Conclusion – The Final Verdict
The ColorMunki works well, is unique and very very useful. It is a winner. A complete system for discerning photographers like me, who want more accurate prints, and no more guesswork when it comes to color.
Keith says
Hi Oliver,
Can you give us all a steer regarding where to find your comments on how you achieved the solution to profiling your Munki? I’m tempted to purchase one but no one has filed a fully positive review on this product. A link to your article, or the name of your youtube channel would be really helpful in locating your comments.
Many thanks
Marcelle says
Hi Oliver,
It is so reassuring to read that I’m not the only one ending up with prints that don’t match the screen via my Munki! (What a crazy name!)
Can’t WAIT to watch your video of how you overcame your profile problems, and if it helps me, I shall recommend you get the Nobel prize!!!!
oliver says
Yes my friends;-)
I’ve made a new blog post, with a YouTube screencast in which I describe what I found important when making printer profiles with the ColorMunki Photo.
Let me know what you think, and how your results turn out!
Please forgive my ADD when you’re watching the screencast;-)
fire911 says
Hi Oliver.

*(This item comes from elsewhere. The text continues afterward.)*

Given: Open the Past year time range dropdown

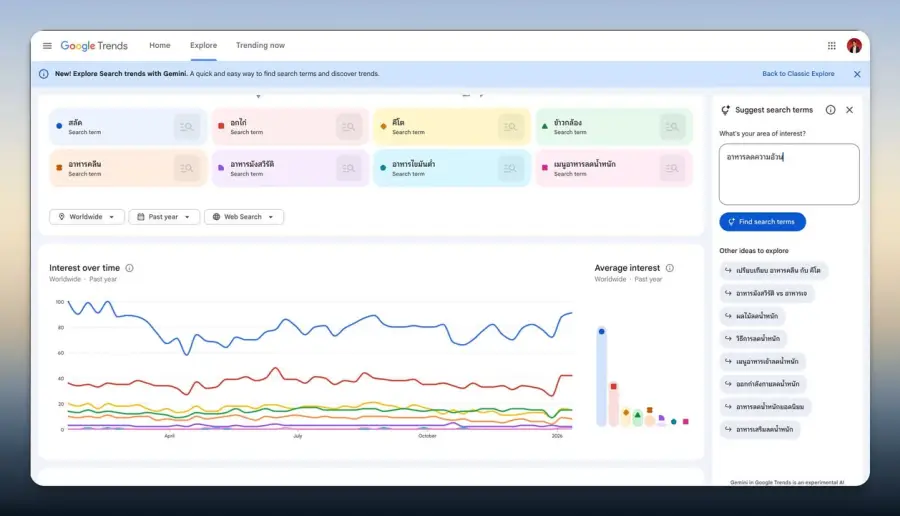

Great review. I was searching the net to find out how to profile my printer with the munki on my imac. I am also frustrated that the monitor and the printer are still off. i noticed you said you figured out what was causing the problem. PLEASE share this discovery with me and your readers. Thanks in advance.
Paul
oliver says
Hi Matt
The USB ports on my Macbook Pro powers the ColorMunki fine.
I was calibrating a Canon iP4300. I will be glad to share my concrete experiences in a soon forthcoming blogpost;-)
Thank you for your kind words regarding my portfolio. I better get my act together and get some more work up;-)
Matt Driscoll says
Oliver,
I noted in your Blog that you used the ColorMunki with your MacBook Pro. I can’t get any of the USB ports on mine (early 2008) to power up the ColorMunki. The USB ports on my new MacPro work fine. Did you have to add an externally powered USB Hub?
What printer were you calibrating? I have an Epson Pro 3800. Are you going to share any of your ‘learning process’, or are you still trying to not think about it?
Nice photos in your portfolio, by the way.
Thanks in advance for any help you might offer.